1 La non-appropriation par les salariés, l’absence de relais interne et la sous-estimation ou l’ignorance des effets potentiels sur la santé au travail aboutissent à l’échec de démarches lean.

2 En Lorraine, l’Aract va accompagner cinq à dix PME pilotes afin de concilier conditions de travail et lean, en associant un ergonome au travail et un consultant en lean management.

3 En Alsace et Franche-Comté, le pôle de compétitivité Véhicule du futur a créé une formation pour des managers d’équipe.

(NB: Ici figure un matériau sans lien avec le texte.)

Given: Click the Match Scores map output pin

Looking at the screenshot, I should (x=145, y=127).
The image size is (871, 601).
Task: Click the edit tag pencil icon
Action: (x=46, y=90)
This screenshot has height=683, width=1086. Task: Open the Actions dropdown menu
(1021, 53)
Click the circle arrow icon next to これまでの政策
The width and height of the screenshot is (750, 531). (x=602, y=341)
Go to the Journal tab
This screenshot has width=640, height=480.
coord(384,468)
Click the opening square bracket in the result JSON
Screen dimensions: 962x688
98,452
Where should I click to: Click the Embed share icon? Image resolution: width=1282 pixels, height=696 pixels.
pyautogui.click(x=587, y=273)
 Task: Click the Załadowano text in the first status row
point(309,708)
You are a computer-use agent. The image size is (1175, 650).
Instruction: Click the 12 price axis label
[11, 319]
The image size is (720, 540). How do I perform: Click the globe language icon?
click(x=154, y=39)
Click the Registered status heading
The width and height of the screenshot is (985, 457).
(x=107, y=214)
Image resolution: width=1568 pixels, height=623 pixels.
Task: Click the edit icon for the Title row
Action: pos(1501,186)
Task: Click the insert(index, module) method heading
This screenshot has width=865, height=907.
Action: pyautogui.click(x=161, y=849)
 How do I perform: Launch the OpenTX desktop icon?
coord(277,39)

Une vision globale des outils

D’un coût de 5 450 euros, la formation au diplôme universitaire BPHI de l’UTBM (Belfort-Montbéliard) comprend neuf modules, dont le management du changement, l’animation de l’amélioration, l’ergonomie-ergomotricité et le management de terrain. « Elle donne la vision globale d’outils comme le 5S ou kanban que je connaissais de façon isolée. Elle a souligné l’intérêt de la polyvalence des opérateurs pour éviter la monotonie de leurs gestes au travail », relate l’une des premières diplômées, Laurence Barbier, devenue responsable lean chez Sideo-Bedeville. La PME franc-comtoise de 80 salariés a redéfini ses temps de pause « dans le sens voulu par les opérateurs : des durées plus longues d’un seul tenant », selon Laurence Barbier. Les pauses sont passées de 6 minutes toutes les heures à 12 minutes toutes les deux heures. Membre d’un groupe, le site Plastic Omnium de Fontaine (100 salariés), près de Belfort, a également fait suivre la formation à son responsable production Victor Alvès, pour rechercher une vision complémentaire du lean. « Nous avons appliqué plusieurs outils découverts ou approfondis lors de la formation.

Le management visuel d’abord, concrétisé par des cases rouges et vertes qui ne sont pas là pour épier chaque fait et geste de l’opérateur, mais pour l’aider à comprendre ce qui va et ce qui va moins bien. Il a contribué à diviser par deux les pertes de cadence et, surtout, à maintenir cette performance dans le temps. Il élimine les aléas, mais n’augmente pas les cadences. Autre outil : la pyramide inversée, qui donne l’initiative au terrain. Elle a contribué à diminuer les taux de fréquence d’accidents », témoigne Victor Alvès.